Still, between the running around beforehand and 10 minutes of groundwork followed by 40 minutes of riding, Bear did seem a bit tired by the end. He was quite docile and responsive the whole day, so it was an excellent way to get things moving again.

Wednesday, February 02, 2011

The Perfect Patient

The storm that was blowing in on Tuesday night stuck around and dropped nearly two feet of snow on us. Cathi advised us that there was no getting to the barn, certainly not for someone without 4-wheel drive. And that worked out because there was also no getting a car out of our garage. Brian spent nearly two hours shoveling and there is still no way we are leaving via vehicle without a lot more work.

Luckily, Cathi lives right next to the barn and has a husband with a lot of farm equipment who keeps things plowed. She reported that she removed Bear's leg wrap in the late morning and he was a doll for her. She checked in on him a few times over the course of the day and he was sweet, even inclined to follow her around the pasture after she examined the leg. She says the cut appears to be healing without complications and she's grown to like Bear quite a lot.

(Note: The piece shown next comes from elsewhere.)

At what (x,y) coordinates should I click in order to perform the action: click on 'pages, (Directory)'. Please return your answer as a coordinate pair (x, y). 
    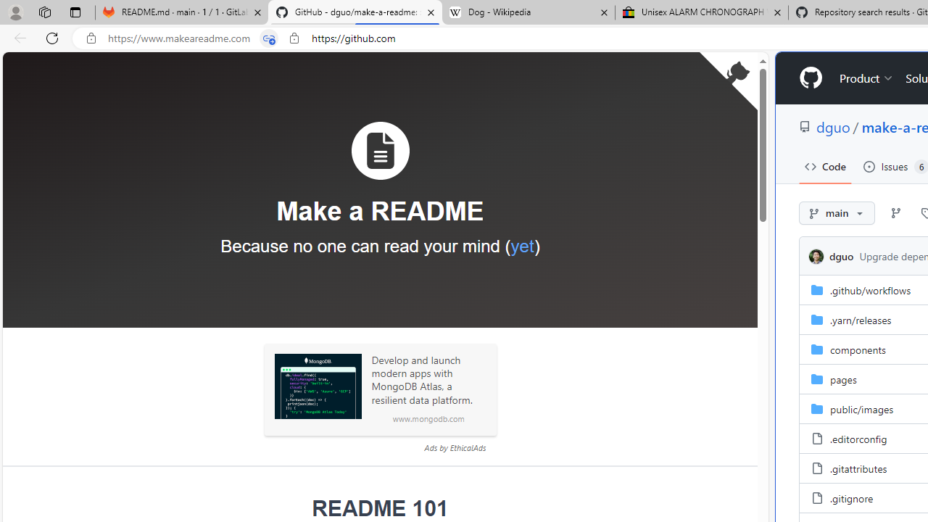
    Looking at the image, I should click on (843, 378).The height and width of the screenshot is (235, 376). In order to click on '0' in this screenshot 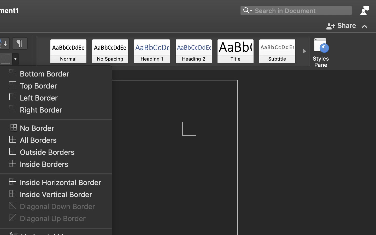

These are the instances when I am so grateful to have found another horse who is easy to handle. When I was young and stupid I always sort of half-dreamed of having that crazy horse who was perfect for just me, and wouldn't let anyone else near it. I suppose this seemed romantic (and implied I was pretty much the greatest horse-person ever). Growing up has changed my opinions on a lot of things, including difficult horses. The longer we have Bear, the more I feel very lucky that circumstances aligned to bring him into our lives.


I took this shot in the summer when Brian's parents were visiting. (Some day I'll get a photo of Brian and I on horseback together, but for now we have him and his mom.)